Hubert Anton Casimir Dilger (March 5, 1836 – May 4, 1911) was a German-American who became a decorated artillerist in the Union Army during the American Civil War. He was noted as one of the finest artillerists in the Army of the Potomac and received the Medal of Honor for his valiant work at the 1863 Battle of Chancellorsville.

Early life and career
Dilger was born in Engen in the Black Forest region in Germany and educated in the Karlsruhe Military Academy. He served as a lieutenant in the Grand Duke's Horse Artillery at military posts in Gottesau, Karlsruhe, and Rastatt. He developed several innovative theories on artillery tactics and drill.

American Civil War
When news came of the outbreak of the American Civil War, Dilger received a leave of absence and sailed to the United States."

After relocating to Cincinnati, Ohio, he became the captain of Battery I, 1st Ohio Light Artillery and fought at several battles of the Army of the Potomac, including under fellow German native Major General Carl Schurz at the Second Battle of Bull Run.

On May 2, 1863, Dilger fought in the rearguard of the retreating Union XI Corps during the disastrous Battle of Chancellorsville, for which he eventually was awarded the nation's highest decoration in 1893. He unlimbered his battery of six 12-pounder Napoleon smoothbore cannon as a last-ditch defense against a large portion of Stonewall Jackson's entire corps, which had pushed back XI Corps and was threatening to roll up the Union line.

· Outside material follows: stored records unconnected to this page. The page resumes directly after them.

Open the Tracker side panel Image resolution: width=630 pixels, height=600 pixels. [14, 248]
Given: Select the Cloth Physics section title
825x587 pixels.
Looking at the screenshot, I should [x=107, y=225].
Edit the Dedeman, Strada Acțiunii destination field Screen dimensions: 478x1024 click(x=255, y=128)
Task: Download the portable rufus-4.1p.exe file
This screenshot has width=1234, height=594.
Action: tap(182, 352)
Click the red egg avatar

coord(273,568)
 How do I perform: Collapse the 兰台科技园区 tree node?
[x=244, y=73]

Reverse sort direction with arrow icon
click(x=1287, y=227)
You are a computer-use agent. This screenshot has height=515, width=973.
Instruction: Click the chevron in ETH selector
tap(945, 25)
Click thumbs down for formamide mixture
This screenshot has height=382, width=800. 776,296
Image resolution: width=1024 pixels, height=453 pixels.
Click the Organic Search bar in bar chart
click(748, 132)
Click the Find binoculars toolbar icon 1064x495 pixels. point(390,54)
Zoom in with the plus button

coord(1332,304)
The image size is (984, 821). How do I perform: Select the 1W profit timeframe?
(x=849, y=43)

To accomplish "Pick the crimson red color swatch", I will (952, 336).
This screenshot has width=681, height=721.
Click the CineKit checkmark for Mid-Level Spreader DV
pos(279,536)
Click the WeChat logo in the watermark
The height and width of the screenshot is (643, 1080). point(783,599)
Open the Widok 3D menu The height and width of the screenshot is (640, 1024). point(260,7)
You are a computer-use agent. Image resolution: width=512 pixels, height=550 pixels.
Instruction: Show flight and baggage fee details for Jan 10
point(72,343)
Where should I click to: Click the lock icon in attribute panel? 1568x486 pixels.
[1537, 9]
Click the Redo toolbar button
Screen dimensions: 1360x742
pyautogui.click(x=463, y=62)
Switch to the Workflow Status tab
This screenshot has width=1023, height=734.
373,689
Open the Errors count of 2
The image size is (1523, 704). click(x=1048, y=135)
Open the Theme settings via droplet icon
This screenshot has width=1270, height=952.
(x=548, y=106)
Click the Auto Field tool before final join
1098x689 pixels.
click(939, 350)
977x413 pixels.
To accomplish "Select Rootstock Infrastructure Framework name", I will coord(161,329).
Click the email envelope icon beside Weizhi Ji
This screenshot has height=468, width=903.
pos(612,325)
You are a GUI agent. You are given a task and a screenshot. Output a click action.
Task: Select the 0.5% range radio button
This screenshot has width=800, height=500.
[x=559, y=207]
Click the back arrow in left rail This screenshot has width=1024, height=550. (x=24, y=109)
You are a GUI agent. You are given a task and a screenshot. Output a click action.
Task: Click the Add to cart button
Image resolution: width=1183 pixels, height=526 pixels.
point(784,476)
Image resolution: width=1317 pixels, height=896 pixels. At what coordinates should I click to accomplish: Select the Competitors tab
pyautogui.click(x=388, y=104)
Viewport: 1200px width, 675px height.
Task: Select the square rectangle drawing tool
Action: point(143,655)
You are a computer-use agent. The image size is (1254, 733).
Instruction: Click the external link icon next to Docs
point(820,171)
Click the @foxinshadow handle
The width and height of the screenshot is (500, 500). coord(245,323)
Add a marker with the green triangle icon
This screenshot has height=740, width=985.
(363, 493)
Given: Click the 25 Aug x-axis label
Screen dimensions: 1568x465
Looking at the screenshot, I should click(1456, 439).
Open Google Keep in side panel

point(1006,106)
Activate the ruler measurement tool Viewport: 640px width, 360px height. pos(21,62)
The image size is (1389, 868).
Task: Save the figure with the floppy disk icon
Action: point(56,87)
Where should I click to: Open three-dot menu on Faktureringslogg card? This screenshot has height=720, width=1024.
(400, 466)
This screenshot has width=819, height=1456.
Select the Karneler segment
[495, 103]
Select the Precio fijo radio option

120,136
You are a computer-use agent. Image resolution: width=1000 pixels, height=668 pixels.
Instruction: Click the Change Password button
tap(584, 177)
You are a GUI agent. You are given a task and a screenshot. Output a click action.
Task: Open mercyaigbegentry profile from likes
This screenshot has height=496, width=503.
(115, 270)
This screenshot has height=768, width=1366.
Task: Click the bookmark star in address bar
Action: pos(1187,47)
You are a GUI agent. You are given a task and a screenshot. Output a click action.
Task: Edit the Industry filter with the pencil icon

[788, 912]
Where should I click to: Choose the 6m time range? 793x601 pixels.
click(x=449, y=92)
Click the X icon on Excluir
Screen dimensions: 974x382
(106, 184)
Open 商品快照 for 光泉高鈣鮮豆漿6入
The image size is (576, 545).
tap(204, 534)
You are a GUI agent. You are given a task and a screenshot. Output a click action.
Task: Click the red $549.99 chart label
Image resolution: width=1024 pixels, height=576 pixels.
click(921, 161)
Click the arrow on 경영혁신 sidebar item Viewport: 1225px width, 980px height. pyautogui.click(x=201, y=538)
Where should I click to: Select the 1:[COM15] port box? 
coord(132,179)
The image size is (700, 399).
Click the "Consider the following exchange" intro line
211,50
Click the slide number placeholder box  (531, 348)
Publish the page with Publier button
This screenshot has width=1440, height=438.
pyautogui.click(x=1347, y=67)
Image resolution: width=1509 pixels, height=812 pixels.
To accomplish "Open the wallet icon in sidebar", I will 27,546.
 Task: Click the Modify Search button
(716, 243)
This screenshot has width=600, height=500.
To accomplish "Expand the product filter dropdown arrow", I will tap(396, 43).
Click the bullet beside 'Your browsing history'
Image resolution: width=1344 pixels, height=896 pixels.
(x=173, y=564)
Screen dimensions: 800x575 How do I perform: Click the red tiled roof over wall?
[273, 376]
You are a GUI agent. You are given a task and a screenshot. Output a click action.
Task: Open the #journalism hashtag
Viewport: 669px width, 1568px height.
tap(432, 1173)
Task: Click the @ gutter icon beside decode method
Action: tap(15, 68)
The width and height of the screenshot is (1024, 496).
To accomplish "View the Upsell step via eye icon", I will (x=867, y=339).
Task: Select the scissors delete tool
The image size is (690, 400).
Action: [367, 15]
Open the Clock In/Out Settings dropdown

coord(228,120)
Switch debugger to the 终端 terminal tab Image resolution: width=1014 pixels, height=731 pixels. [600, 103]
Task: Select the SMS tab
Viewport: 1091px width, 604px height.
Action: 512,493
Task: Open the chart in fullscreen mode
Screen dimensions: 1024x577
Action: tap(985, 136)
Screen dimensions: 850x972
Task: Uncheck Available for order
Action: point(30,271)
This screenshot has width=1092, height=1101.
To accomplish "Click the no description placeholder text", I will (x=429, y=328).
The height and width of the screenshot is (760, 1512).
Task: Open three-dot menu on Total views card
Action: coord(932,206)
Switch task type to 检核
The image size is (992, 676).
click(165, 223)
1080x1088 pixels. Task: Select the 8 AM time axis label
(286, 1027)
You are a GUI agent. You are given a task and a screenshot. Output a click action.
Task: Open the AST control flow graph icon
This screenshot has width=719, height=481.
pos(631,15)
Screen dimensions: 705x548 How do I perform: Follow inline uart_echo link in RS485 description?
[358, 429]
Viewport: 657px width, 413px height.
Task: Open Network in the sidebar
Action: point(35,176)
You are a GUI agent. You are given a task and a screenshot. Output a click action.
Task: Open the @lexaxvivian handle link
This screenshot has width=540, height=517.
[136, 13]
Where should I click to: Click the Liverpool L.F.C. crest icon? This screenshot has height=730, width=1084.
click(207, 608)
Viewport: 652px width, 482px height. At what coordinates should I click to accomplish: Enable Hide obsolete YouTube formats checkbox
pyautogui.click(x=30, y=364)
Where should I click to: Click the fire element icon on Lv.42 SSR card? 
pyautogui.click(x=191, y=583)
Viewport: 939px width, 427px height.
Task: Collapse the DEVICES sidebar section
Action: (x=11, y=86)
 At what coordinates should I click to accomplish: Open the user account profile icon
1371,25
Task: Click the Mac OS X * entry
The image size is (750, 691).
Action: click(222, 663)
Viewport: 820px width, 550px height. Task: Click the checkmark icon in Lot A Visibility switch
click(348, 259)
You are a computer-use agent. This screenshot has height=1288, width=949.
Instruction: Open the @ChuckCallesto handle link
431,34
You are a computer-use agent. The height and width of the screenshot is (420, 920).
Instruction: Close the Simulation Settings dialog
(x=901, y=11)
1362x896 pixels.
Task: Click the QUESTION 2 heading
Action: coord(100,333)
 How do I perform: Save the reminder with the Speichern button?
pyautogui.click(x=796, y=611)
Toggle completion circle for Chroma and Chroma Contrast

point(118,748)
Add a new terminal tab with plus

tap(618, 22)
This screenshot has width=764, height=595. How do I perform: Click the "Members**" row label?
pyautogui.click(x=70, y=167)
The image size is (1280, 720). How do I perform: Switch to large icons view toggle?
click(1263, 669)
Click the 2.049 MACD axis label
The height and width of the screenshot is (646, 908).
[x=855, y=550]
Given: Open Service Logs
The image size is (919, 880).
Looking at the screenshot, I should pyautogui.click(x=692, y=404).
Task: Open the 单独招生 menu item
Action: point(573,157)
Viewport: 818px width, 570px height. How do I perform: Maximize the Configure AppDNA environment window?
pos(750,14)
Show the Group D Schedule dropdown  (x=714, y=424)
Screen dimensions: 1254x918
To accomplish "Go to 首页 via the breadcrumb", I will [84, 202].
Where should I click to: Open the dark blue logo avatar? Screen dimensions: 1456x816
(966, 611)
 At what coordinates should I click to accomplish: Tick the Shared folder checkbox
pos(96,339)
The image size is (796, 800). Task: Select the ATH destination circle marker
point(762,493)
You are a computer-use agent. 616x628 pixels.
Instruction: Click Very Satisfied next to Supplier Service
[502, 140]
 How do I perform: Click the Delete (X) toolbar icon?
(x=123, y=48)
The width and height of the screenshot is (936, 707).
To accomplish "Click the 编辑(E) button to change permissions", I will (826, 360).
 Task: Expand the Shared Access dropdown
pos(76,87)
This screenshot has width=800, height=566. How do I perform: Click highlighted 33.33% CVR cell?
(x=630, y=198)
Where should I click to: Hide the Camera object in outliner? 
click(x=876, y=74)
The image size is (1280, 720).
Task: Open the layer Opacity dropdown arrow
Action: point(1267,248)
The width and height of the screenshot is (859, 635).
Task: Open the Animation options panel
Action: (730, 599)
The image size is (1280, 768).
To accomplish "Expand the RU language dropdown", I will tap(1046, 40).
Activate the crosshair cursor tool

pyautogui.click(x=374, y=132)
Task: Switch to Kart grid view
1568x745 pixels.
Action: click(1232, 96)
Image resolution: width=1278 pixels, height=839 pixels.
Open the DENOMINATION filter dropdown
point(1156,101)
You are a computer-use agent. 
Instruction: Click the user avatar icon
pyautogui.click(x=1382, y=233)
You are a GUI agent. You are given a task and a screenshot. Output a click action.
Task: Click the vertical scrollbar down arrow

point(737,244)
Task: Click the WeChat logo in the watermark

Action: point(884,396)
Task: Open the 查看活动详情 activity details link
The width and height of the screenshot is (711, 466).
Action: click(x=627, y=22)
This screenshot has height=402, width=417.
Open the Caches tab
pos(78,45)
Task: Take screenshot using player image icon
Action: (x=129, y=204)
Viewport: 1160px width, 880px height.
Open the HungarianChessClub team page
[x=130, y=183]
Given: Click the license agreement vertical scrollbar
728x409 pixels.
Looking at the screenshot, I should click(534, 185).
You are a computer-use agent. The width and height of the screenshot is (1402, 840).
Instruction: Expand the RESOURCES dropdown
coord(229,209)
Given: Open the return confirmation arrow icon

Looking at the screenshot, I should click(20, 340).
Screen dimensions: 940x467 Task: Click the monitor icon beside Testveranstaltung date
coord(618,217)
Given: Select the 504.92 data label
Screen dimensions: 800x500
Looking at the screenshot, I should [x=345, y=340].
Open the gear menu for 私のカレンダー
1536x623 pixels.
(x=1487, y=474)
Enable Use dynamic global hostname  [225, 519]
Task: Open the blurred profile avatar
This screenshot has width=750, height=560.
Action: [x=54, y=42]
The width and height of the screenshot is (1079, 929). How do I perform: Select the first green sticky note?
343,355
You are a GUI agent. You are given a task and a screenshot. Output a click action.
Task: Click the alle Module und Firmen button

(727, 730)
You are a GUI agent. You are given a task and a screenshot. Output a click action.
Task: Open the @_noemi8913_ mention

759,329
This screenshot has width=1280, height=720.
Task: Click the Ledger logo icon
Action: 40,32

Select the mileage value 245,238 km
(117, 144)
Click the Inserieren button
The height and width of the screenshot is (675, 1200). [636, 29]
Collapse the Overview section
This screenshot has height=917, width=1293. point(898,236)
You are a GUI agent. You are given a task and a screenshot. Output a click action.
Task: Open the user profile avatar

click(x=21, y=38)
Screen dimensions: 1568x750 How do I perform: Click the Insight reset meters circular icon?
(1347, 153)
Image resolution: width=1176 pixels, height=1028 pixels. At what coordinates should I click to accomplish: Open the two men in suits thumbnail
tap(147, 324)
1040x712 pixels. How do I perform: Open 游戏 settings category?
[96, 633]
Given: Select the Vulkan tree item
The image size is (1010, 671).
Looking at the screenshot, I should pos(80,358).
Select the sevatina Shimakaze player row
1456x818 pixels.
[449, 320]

Dilger also received high praise in the Official Records of the Battle of Gettysburg and for his work in the 1864 Atlanta Campaign during which his battery fired the rounds that killed Lt. General Leonidas Polk. Late in the war, he was on garrison duty.

Postwar
From 1869 to 1873, he was Adjutant-General for the State of Illinois.

After the war, Dilger prospered in Ohio and eventually purchased a sprawling horse farm in the Shenandoah Valley near Front Royal, Virginia, where he raised his family. After his death, a portion of his farm was purchased by the US Army as part of the creation of the Front Royal Remount Quartermaster Depot.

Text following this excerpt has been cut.